The collaboration will also include Listen’s partner facilities from around the world, like VERITAS in Arizona, France’s NenuFAR, China’s FAST radio telescope, the Murchison Widefield Array in Australia, the LOFAR stations in Ireland and Sweden, the Jodrell Bank Observatory and e-MERLIN in the UK, the Keck Observatory in Hawaii, the Sardinia Radio Telescope in Italy, and the SETI Institute’s Allen Telescope Array in California.
“Breakthrough Listen brings the most expansive array of technosignature remote sensing assets ever brought to bear on the SETI challenge and a crack team of data analysts skilled at sifting through large data sets in search of evidence of extraterrestrial intelligence,” added Dr. Siemion. “The TESS team brings the world’s foremost exoplanet hunting and characterization expertise as well as specific and deep understanding of the TESS instrument and its pipeline.”
In addition to targeting exoplanet identified by TESS for follow-up studies with Listen’s facilities, the TESS lightcurves will be examined for anomalies. Whereas planetary transits produce a well-understood variation in the light coming from a star, it is possible that other objects (for instance, an alien megastructure!) could produce dips that cannot be explained by natural phenomena.

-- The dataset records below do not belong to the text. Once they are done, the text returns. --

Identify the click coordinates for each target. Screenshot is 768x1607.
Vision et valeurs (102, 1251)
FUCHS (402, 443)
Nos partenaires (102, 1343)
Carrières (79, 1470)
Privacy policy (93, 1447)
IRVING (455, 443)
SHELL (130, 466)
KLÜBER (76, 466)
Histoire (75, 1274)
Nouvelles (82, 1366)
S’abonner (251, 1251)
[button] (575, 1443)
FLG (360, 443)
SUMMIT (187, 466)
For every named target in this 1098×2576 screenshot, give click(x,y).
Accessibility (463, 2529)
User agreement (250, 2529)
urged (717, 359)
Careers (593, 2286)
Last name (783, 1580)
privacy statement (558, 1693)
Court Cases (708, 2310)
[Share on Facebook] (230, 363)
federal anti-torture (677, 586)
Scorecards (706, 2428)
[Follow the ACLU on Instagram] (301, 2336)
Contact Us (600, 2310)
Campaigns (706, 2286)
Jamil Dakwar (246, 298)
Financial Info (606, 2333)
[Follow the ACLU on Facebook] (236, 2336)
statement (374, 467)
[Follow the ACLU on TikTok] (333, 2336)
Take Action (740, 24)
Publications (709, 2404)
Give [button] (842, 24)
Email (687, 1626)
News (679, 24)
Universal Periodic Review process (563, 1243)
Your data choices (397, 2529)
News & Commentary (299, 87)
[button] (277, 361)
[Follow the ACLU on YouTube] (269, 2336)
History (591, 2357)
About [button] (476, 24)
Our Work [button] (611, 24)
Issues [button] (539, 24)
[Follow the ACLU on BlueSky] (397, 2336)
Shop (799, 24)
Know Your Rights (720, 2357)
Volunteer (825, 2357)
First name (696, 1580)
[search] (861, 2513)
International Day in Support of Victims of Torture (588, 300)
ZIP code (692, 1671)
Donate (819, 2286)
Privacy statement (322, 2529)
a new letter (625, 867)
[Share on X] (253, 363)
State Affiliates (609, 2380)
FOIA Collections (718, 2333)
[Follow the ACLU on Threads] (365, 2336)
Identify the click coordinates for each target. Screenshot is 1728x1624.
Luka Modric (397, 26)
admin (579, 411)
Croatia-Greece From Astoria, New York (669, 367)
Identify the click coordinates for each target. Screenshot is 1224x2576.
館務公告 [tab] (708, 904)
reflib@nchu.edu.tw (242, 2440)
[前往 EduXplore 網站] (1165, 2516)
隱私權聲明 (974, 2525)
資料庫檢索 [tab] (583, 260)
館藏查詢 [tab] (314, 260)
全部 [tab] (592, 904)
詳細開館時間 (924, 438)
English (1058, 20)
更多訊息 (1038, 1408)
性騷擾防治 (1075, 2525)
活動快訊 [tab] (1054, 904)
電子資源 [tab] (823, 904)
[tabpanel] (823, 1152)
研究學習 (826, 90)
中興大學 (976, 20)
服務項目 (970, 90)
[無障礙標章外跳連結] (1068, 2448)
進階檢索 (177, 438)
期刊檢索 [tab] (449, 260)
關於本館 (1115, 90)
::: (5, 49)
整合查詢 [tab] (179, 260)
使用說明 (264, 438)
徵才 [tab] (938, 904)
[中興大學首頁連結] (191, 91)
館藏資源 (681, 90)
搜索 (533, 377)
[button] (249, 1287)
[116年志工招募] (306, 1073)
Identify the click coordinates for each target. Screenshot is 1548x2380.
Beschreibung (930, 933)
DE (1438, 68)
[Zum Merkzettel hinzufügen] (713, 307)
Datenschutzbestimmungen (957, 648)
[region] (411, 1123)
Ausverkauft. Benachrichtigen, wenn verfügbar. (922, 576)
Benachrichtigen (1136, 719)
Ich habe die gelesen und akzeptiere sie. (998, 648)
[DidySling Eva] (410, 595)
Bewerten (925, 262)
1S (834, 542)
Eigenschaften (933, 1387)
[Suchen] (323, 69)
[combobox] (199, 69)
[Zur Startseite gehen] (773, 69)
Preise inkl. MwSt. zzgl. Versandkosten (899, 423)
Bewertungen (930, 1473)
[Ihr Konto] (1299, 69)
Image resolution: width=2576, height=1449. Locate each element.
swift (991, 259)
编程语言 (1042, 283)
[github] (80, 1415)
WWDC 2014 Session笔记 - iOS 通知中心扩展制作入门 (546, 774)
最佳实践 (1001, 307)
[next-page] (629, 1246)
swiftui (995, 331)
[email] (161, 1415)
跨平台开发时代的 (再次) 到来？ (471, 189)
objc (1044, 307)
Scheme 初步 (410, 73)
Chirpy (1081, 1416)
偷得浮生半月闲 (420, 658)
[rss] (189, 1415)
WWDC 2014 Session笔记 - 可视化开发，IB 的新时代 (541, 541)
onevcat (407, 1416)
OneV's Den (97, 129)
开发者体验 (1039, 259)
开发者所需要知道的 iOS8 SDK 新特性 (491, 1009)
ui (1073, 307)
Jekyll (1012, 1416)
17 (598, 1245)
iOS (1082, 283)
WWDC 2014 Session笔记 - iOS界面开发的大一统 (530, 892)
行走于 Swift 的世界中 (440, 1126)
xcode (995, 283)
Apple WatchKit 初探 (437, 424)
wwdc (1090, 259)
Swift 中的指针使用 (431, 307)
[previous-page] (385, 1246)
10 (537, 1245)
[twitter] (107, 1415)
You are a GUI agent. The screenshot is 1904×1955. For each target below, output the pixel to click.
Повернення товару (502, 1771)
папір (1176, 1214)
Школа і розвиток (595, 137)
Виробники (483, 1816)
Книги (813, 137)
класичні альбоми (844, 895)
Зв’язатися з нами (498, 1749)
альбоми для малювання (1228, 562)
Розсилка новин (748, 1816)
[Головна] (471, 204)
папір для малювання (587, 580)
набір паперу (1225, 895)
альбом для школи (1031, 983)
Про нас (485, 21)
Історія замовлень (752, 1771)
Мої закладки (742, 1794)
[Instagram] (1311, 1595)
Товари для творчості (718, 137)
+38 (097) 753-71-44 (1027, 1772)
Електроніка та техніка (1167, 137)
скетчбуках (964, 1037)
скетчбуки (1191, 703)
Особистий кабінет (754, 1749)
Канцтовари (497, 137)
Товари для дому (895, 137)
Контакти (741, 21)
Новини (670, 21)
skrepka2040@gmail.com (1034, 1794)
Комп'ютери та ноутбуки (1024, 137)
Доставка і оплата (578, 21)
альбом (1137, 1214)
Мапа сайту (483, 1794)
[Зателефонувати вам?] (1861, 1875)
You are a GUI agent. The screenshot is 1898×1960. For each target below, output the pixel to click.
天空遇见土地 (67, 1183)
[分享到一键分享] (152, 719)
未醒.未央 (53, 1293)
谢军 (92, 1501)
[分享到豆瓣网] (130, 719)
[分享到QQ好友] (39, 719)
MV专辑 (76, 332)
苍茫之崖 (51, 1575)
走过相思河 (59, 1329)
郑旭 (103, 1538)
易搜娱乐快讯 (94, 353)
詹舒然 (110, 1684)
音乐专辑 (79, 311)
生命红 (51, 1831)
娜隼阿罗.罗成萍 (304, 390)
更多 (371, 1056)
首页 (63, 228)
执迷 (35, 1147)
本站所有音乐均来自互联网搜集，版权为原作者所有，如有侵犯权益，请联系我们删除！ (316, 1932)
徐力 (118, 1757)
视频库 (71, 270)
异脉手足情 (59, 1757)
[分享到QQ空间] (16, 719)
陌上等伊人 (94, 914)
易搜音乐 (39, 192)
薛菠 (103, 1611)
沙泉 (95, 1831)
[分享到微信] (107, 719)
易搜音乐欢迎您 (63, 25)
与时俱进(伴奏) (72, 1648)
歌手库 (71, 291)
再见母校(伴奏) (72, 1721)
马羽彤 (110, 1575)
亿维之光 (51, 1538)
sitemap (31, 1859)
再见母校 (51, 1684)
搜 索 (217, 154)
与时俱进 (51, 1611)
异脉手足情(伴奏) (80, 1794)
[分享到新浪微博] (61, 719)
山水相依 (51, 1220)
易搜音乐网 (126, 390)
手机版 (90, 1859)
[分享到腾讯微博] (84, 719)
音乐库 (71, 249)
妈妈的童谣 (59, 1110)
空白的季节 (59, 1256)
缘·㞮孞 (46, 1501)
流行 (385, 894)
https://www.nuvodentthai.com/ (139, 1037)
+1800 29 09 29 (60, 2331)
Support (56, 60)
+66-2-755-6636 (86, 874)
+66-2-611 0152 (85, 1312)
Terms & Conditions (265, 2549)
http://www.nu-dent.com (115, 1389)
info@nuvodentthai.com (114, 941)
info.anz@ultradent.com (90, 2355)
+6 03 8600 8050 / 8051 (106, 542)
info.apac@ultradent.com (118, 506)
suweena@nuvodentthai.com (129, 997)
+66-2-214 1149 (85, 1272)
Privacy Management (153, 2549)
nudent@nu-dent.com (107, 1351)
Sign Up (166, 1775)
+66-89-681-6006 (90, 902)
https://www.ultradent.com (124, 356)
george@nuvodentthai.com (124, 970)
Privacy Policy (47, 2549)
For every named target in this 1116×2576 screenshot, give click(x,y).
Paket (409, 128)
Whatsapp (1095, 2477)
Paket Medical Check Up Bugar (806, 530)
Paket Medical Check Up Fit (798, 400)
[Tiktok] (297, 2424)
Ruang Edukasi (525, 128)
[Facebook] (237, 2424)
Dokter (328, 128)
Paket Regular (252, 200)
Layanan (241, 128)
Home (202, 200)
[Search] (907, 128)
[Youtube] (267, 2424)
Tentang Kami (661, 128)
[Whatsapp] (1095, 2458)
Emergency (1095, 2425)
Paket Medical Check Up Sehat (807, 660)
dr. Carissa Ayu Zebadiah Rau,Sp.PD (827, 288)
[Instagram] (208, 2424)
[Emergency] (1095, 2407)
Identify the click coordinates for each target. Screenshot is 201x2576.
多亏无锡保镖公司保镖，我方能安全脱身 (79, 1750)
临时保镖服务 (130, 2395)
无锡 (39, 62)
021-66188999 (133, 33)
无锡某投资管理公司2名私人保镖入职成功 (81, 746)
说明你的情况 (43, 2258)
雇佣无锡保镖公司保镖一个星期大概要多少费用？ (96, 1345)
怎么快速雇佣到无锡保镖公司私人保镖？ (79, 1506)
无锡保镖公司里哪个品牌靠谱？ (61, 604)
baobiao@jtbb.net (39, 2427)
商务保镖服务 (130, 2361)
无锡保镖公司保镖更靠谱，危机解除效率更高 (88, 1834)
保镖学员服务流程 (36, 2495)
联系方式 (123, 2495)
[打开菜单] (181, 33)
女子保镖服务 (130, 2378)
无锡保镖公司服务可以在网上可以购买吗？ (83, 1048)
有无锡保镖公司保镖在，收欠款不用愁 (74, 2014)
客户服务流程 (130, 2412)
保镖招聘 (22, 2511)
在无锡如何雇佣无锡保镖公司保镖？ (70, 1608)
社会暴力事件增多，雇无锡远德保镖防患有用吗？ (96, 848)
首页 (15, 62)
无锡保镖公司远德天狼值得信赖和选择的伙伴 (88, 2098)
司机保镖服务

Last, but not least, TESS lightcurves will be examined to look for signs of other strange behavior, which could allow astronomers to perform studies into new and interesting astrophysics. As Dr. Siemion said:
“The discovery by the Kepler spacecraft of Boyajian’s Star, an object with wild, and apparently random, variations in its lightcurve, sparked great excitement and a range of possible explanations, of which megastructures were just one. Follow-up observations have suggested that dust particles in orbit around the star are responsible for the dimming, but studies of anomalies like this are expanding our knowledge of astrophysics, as well as casting a wider net in the search for technosignatures.”
It’s an exciting time to be an astronomer and/or a SETI enthusiast. In just a few years’ time, we could be looking at the first unambiguous evidence of intelligence beyond our Solar System. And perhaps some of those enduring mysteries like the WOW! Signal, the Lorimer Burst (and other repeating FRBs), and Tabby’s Star will finally be explained.